Records shown:
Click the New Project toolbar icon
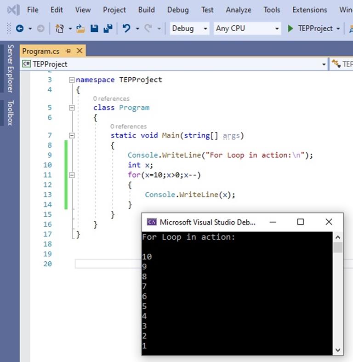Screen dimensions: 353x362 (x=59, y=29)
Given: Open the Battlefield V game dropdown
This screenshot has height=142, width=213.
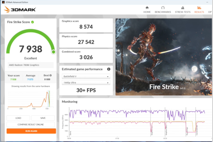Looking at the screenshot, I should point(86,76).

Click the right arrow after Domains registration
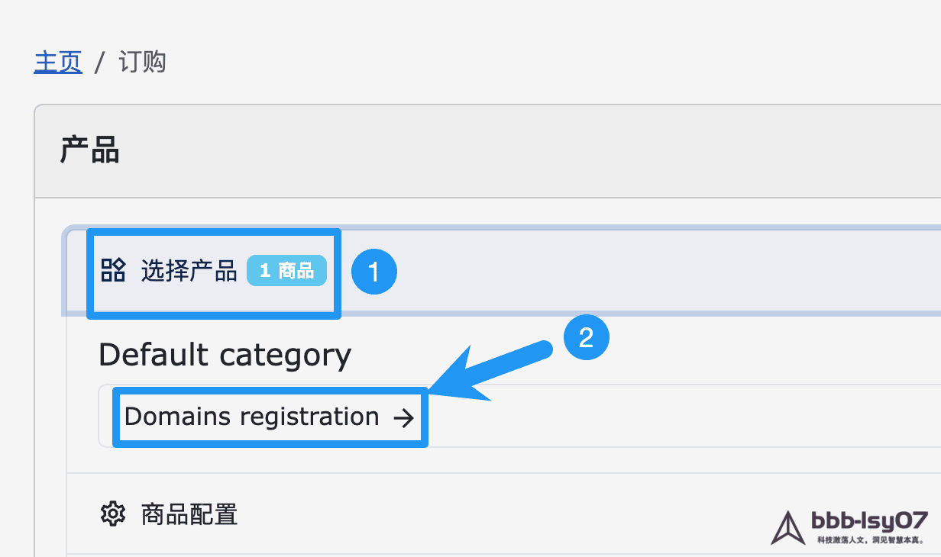click(403, 417)
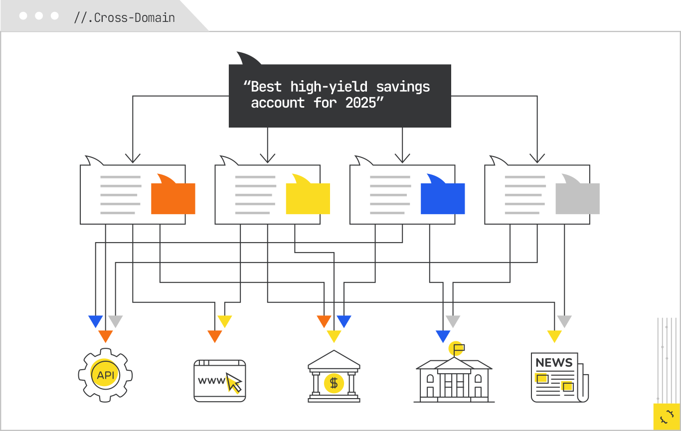Click the gray arrowhead above the NEWS icon
681x431 pixels.
pyautogui.click(x=564, y=321)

Task instructions: Can you give the lines of the items above as a JSON list of strings, one string per line, with blank lines and the pictures left out?

Result of the exercise:
[
  "Click the New Project toolbar icon",
  "Screen dimensions: 353x362 (x=59, y=29)",
  "Given: Open the Battlefield V game dropdown",
  "This screenshot has height=142, width=213.",
  "Looking at the screenshot, I should point(86,76).",
  "Click the right arrow after Domains registration",
  "click(403, 417)",
  "Click the gray arrowhead above the NEWS icon",
  "681x431 pixels.",
  "pyautogui.click(x=564, y=321)"
]